▸ What this task involves: Rewrite the text lines of the records below as a numbered list, omitting blank lines and leaving out the pictures.

▸ Records provided:
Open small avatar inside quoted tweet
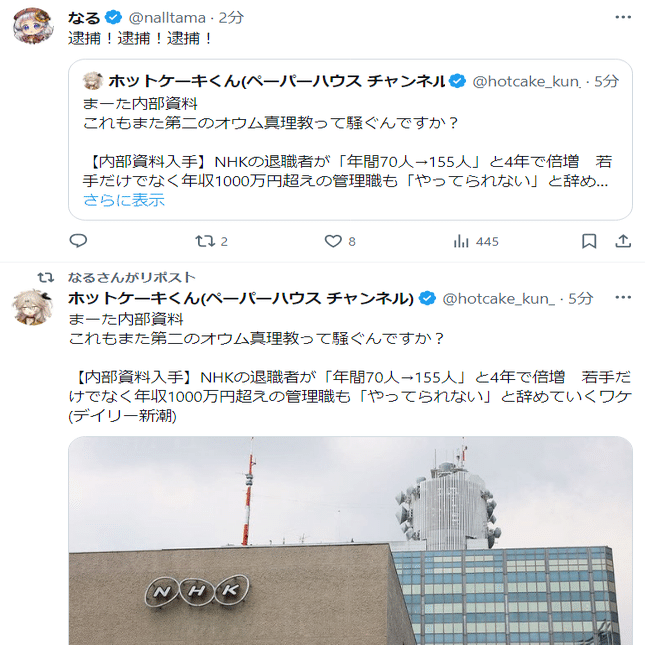Viewport: 645px width, 645px height. (x=93, y=81)
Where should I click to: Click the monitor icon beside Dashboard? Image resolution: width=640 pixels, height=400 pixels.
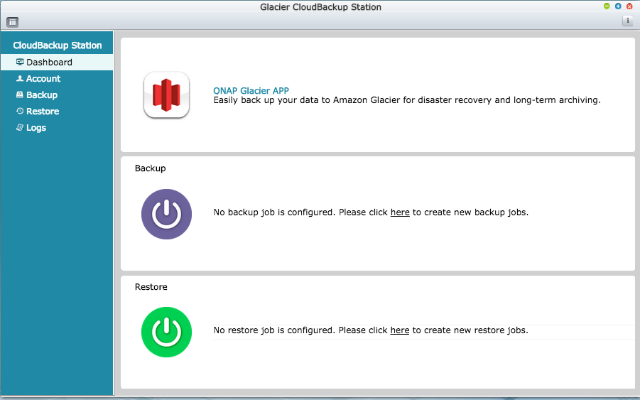pyautogui.click(x=20, y=63)
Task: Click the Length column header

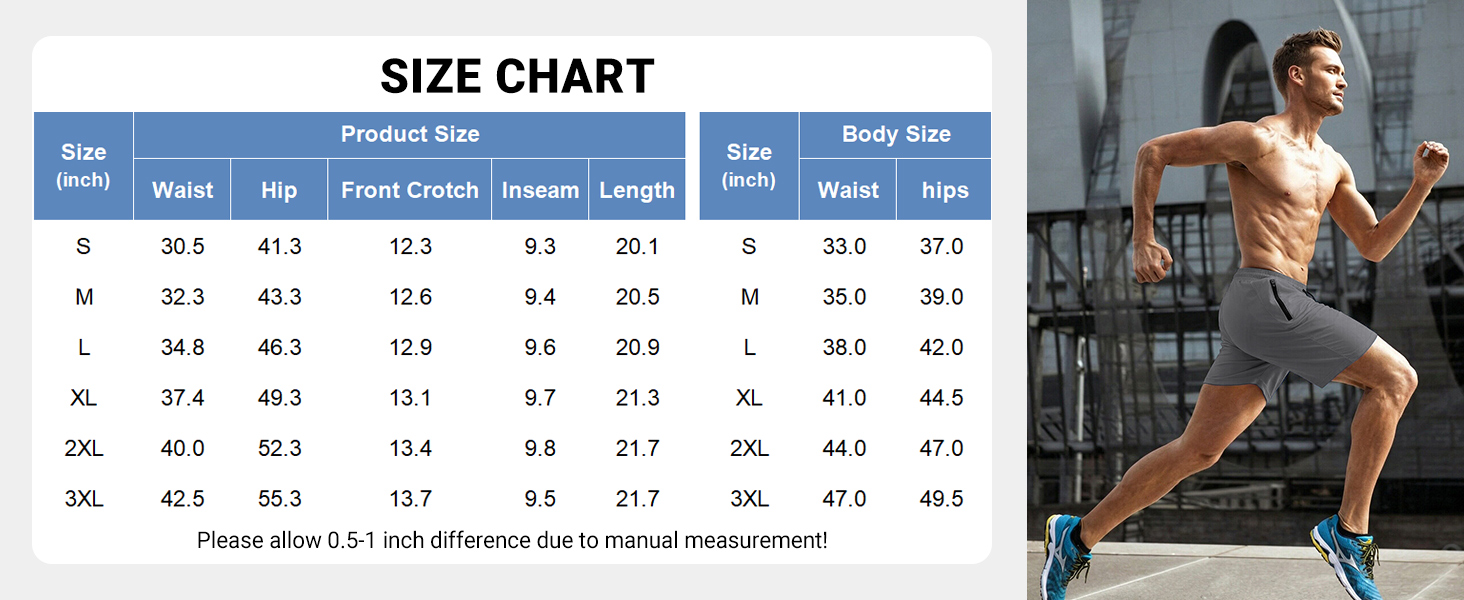Action: point(637,190)
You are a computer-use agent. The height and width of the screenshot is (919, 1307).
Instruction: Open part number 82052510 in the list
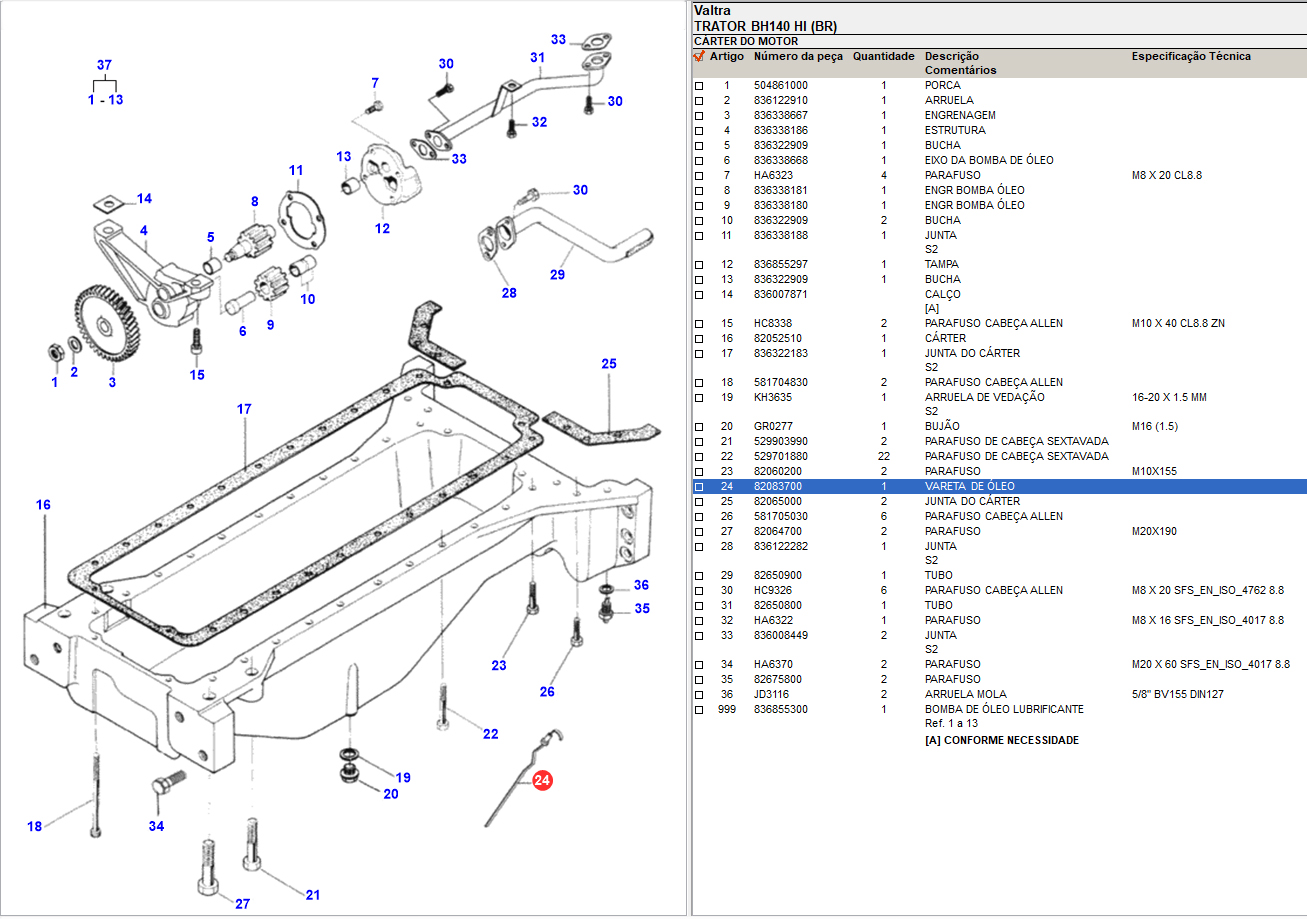[x=777, y=339]
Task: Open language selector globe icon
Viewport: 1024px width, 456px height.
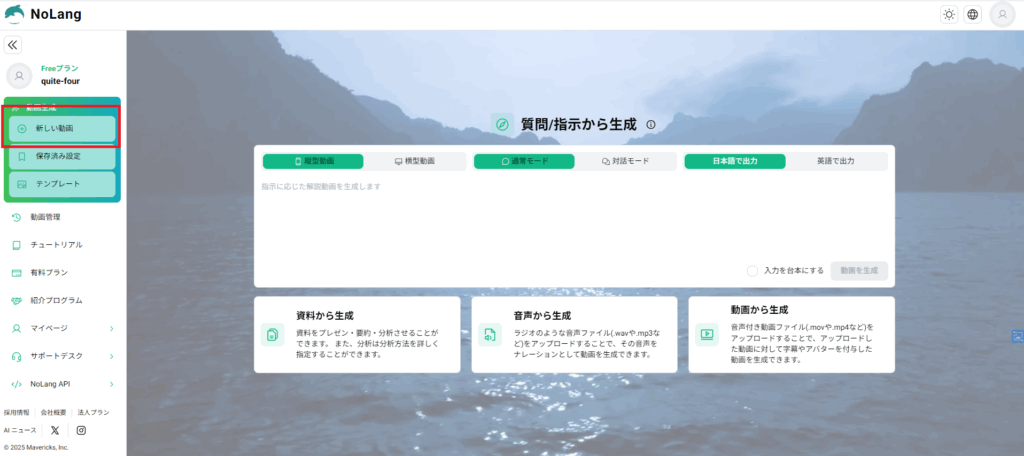Action: point(973,14)
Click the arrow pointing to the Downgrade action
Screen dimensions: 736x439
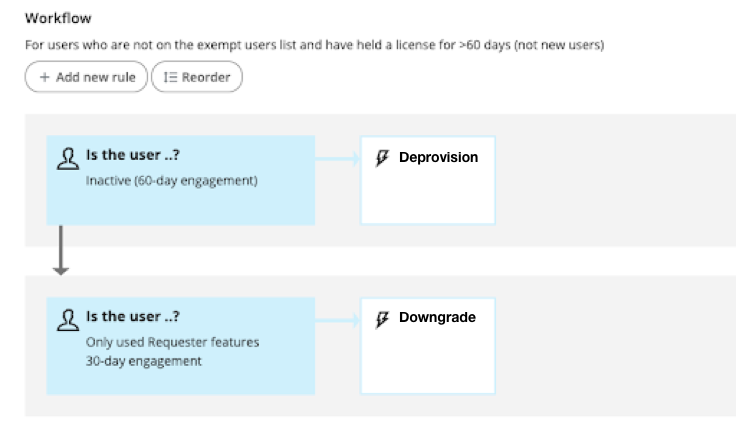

▸ Answer to the exercise:
1. Open small avatar inside quoted tweet
2. Viewport: 645px width, 645px height. (x=93, y=81)
3. Where should I click to: Click the monitor icon beside Dashboard? Image resolution: width=640 pixels, height=400 pixels.
4. pyautogui.click(x=20, y=63)
5. Task: Click the Length column header
6. Action: point(637,190)
7. You are a computer-use agent. The height and width of the screenshot is (919, 1307).
8. Instruction: Open part number 82052510 in the list
9. [x=777, y=339]
10. Task: Open language selector globe icon
11. Viewport: 1024px width, 456px height.
12. Action: point(973,14)
13. Click the arrow pointing to the Downgrade action
14. Screen dimensions: 736x439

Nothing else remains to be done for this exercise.